How Oracle’s New 23ai Database Brings AI-Powered Vector Search to Enterprises
Oracle’s latest release, Database 23ai, upgrades its 23c platform with AI-driven vector search, RAG capabilities, and enhanced JSON and graph querying, positioning the database as a unified, secure, and scalable solution for handling structured, semi‑structured, and unstructured data across cloud and on‑premises environments.
Oracle is adding new artificial‑intelligence capabilities to its flagship database, renaming the product Oracle Database 23ai.
The company is delivering a long‑term‑support version called Database 23c, now marketed to enterprise users as Oracle Database 23ai.
The name change reflects the inclusion of AI‑related features that aim to simplify the development of AI‑driven applications and other major workloads.
Database 23c was first showcased at Oracle’s 2022 annual event, released to developers in early 2023, and then to enterprises, marking a strategic shift for the company.
Intense competition from other database vendors has pushed Oracle to refocus its strategy on developers, who can drive growth.
At the CloudWorld conference last September, Oracle announced plans to add vector‑search capabilities to Database 23c.
These AI vector‑search features introduce a new vector data type, vector indexes, and SQL operators, allowing the database to store the semantic content of documents, images, and other unstructured data as vectors and perform fast similarity queries.
Oracle also integrates Retrieval‑Augmented Generation (RAG) into 23ai, combining large language models with private business data to answer natural‑language questions.
Additional enhancements migrated from 23c to 23ai include JSON relational duality that unifies relational and document models, native graph queries on OLTP data, and JavaScript stored procedures, enabling developers to build applications using either relational or JSON paradigms.
Database 23ai will be offered as a cloud service and on‑premises through Oracle Exadata, Exadata Cloud@Customer, Oracle Base, and Oracle Database on Azure.

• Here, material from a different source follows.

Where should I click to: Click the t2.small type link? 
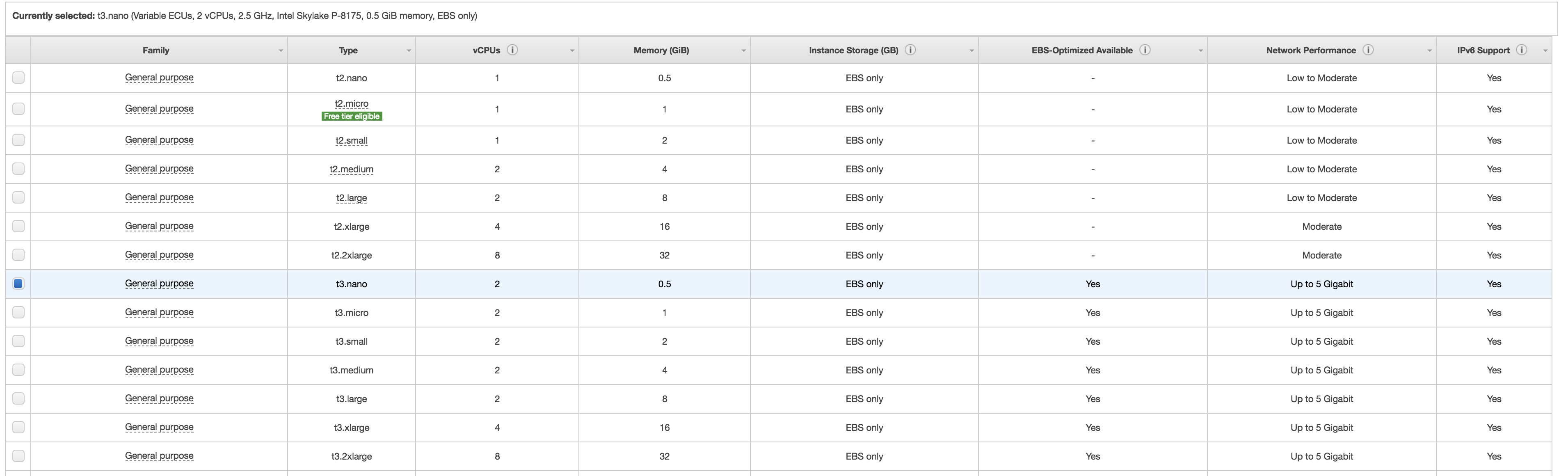352,140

Pricing for 23ai has not been disclosed, but the developer version of Database 23c remains free to lower adoption barriers.

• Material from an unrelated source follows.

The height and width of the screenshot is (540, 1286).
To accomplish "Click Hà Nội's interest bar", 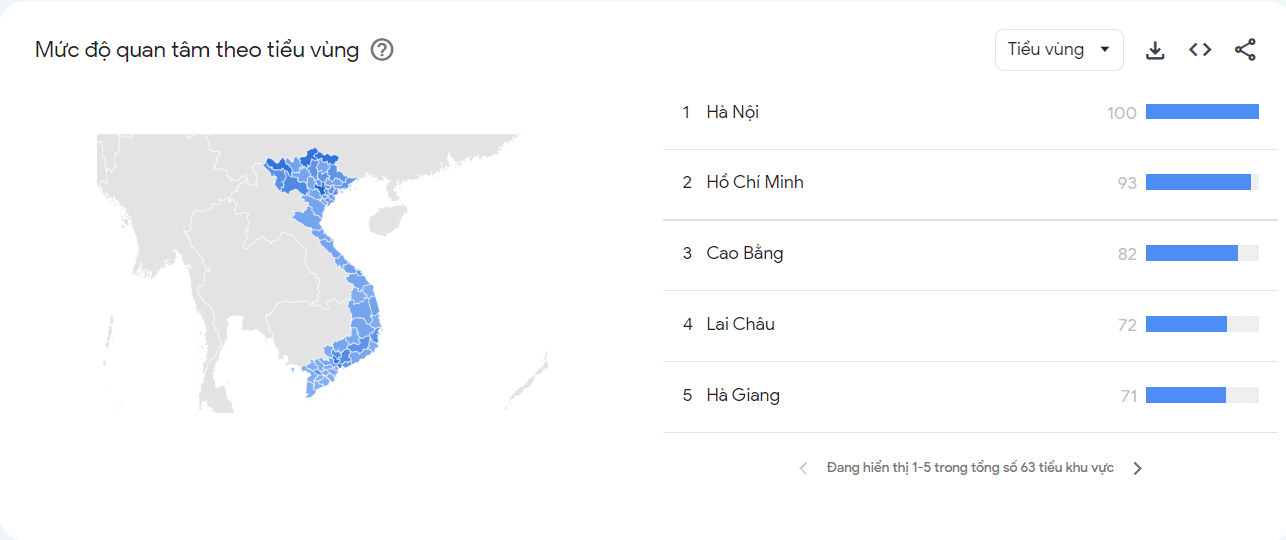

Oracle cites competitive pressure from vendors such as MongoDB, AWS, Google Cloud, Microsoft, Zilliz, DataStax, Pinecone, Couchbase, Snowflake, and SingleStore, all of which are adding AI‑oriented features like vector search.

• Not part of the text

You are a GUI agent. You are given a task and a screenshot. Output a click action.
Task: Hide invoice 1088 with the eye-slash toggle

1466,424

Vector databases and vector search transform unstructured information into embeddings, making large‑scale storage, search, and comparison faster, more scalable, and more efficient.
Larry Ellison, Oracle co‑founder and CTO, emphasized that the new vector database lets customers augment foundation models with proprietary data, keeping that data private while enhancing AI performance for domains such as healthcare, finance, and personalized applications.